No food was being served on the premises, and the president wasn’t going to be eating anything anyway. His bottled water had been specially flown in on Air Force One, tested by Secret Service technicians in Washington and again on-site. The president was not staying overnight, but a backup hotel twenty miles away had been fully secured, just in case. The president’s blood type had been stocked at three local hospitals. All air traffic over the Los Angeles area had been shut down until a full hour after Air Force One lifted off later that evening, and F-16s fully armed with Sidewinder air-to-air missiles not only were flying combat air patrols over the city but would be escorting the president all the way back to Andrews Air Force Base in Maryland.

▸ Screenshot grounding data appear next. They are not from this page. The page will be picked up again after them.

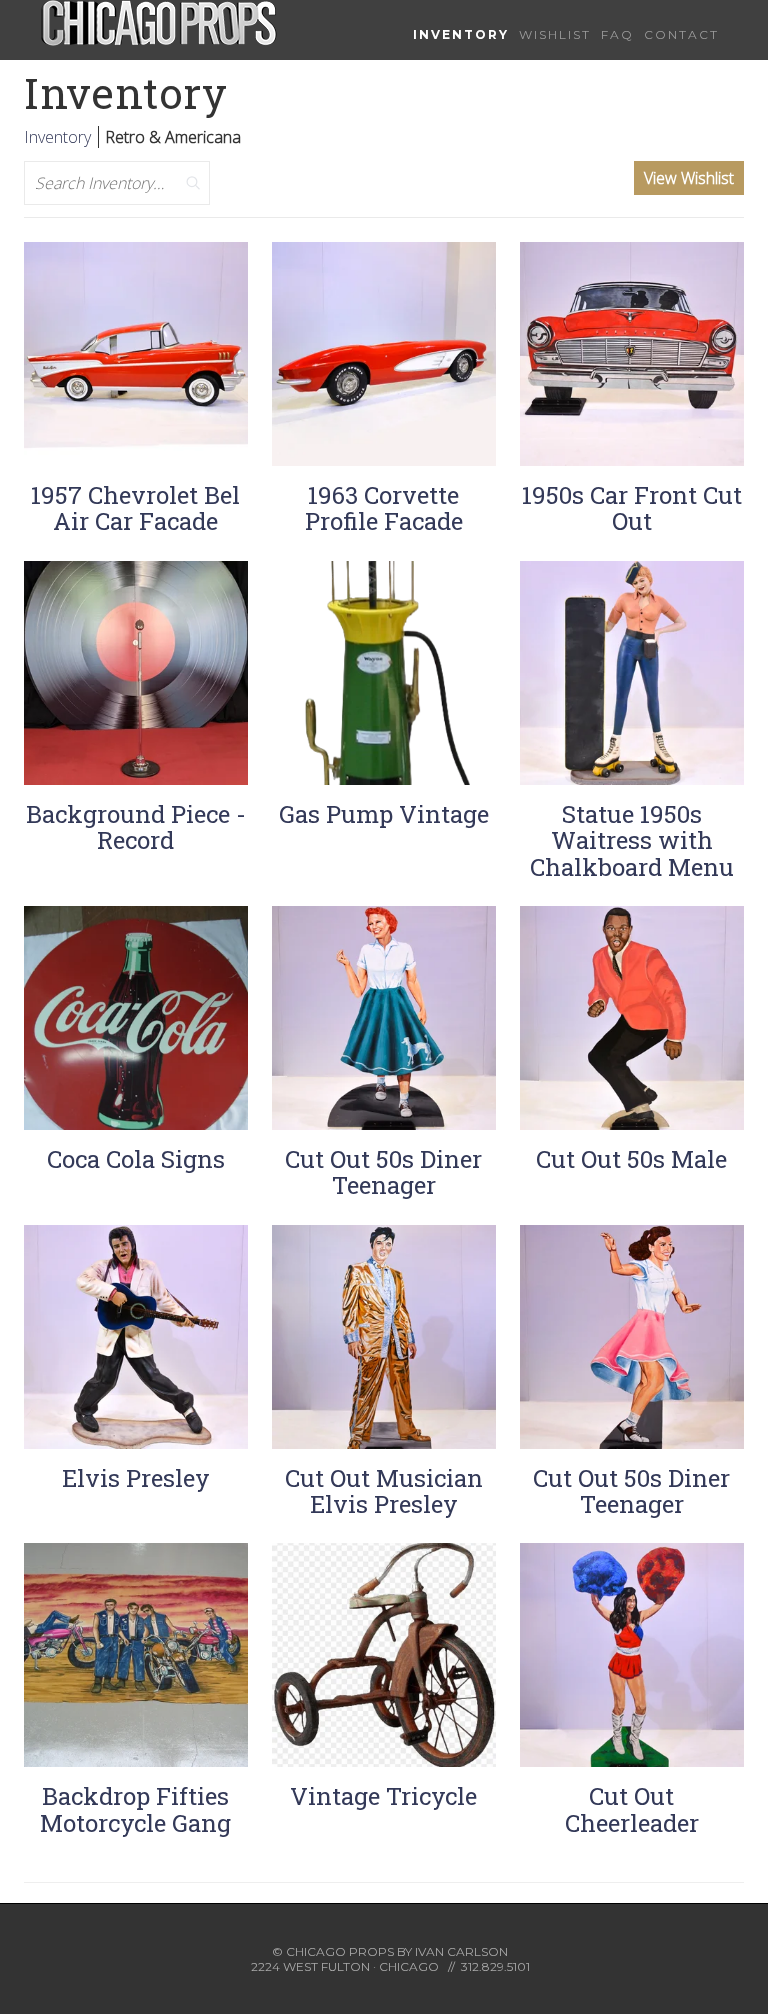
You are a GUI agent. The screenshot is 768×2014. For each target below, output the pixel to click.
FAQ (617, 34)
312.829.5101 (495, 1966)
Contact (681, 34)
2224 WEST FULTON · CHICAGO (345, 1966)
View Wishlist (689, 178)
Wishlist (555, 34)
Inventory (461, 34)
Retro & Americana (173, 137)
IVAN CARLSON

Sanchez now carefully examined the images on each of the three dozen video monitors in front of her, showing live feeds from surveillance cameras trained on every key checkpoint in and around Staples Center and the surrounding parking lots, as well as from reconnaissance helicopters circling overhead. She reviewed the latest flash traffic reports from USSS headquarters in Washington and the latest threat condition intel from the FBI, CIA, and Homeland Security.

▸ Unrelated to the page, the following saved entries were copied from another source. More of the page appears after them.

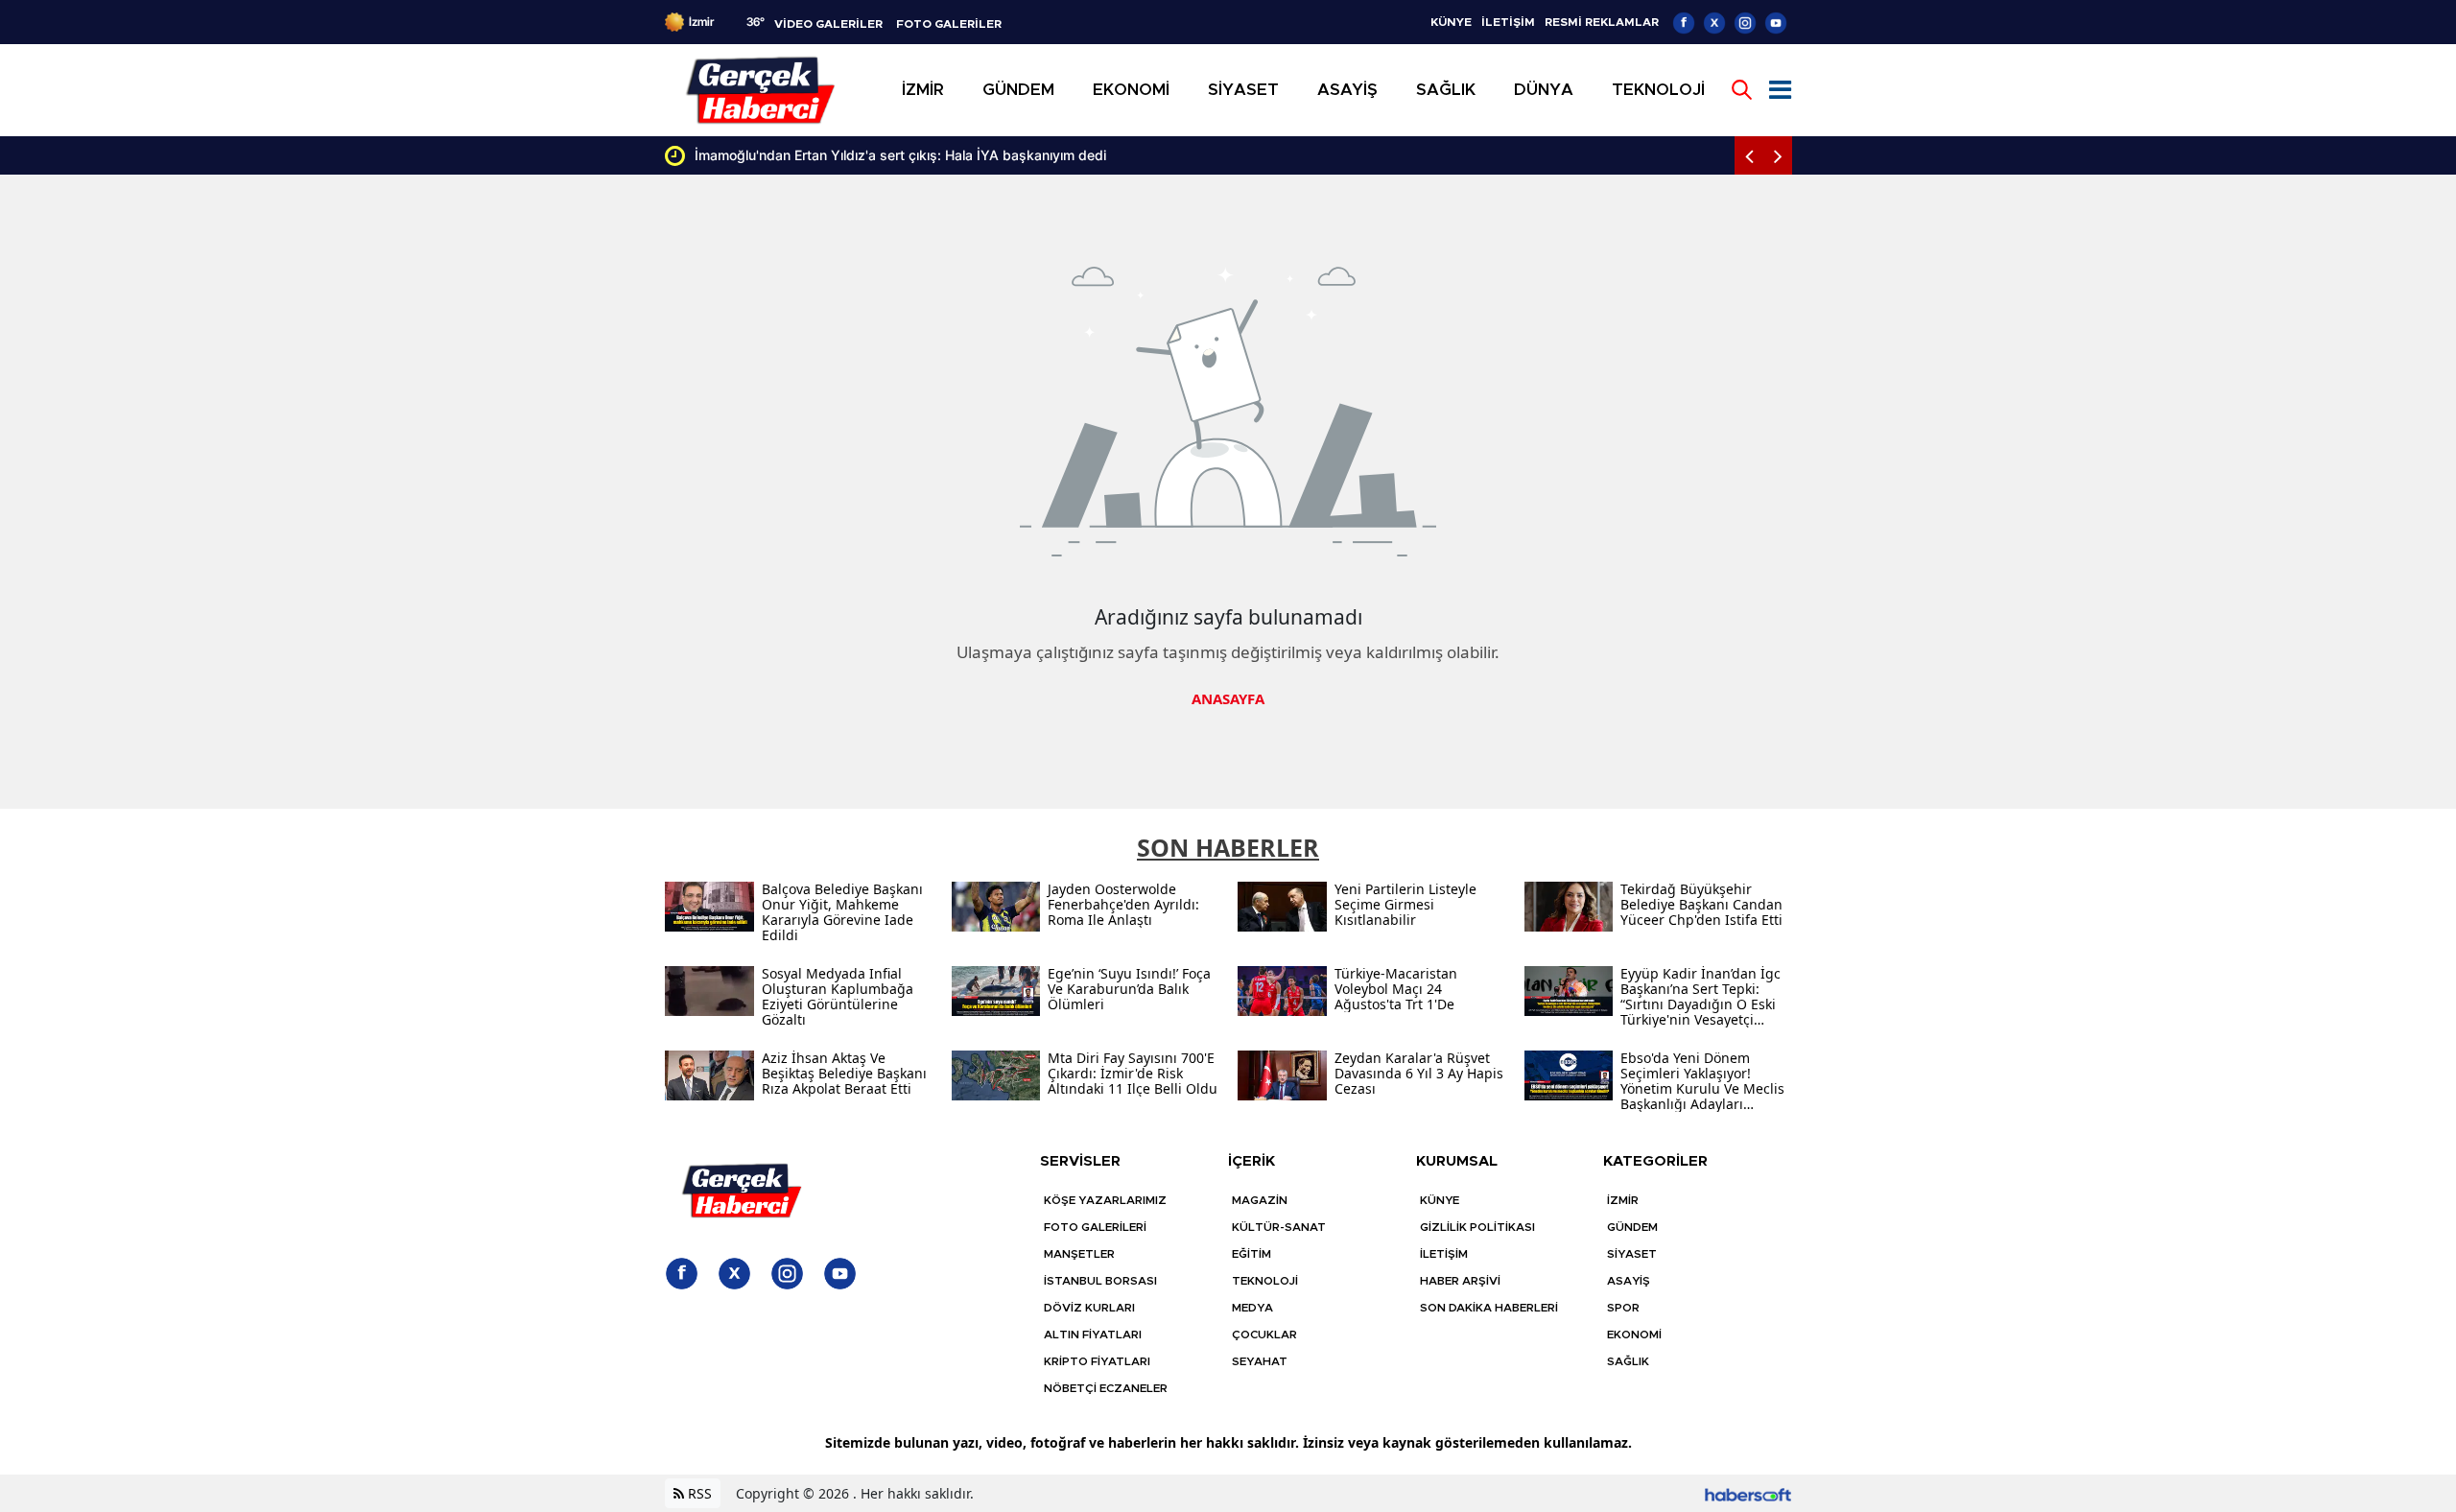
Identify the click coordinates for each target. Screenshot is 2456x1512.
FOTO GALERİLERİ (1095, 1227)
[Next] (1777, 155)
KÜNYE (1451, 22)
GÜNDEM (1632, 1227)
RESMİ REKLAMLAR (1602, 22)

Suddenly the convention stage manager reported in over his Nextel two-way phone. “Sixty seconds, ma’am.”

* * *

Bennett had been tempted.

He could still picture Erin and himself dining by candlelight back on January 14 in La Regence, the five-star restaurant in the King David Hotel in Jerusalem. Their host was E.U. foreign minister Salvador Lucente. They had already left their posts with the CIA and White House, respectively. Now Lucente was offering them both a chance to work for him when he moved over to the U.N. They would not be junior players. They would be senior advisors to the secretary-general, helping hammer out a treaty of historic proportions. It would not, Lucente insisted, simply be an accord between the Israelis and Palestinians — that was almost finished already — but a full and comprehensive peace agreement between Israel and Iraq.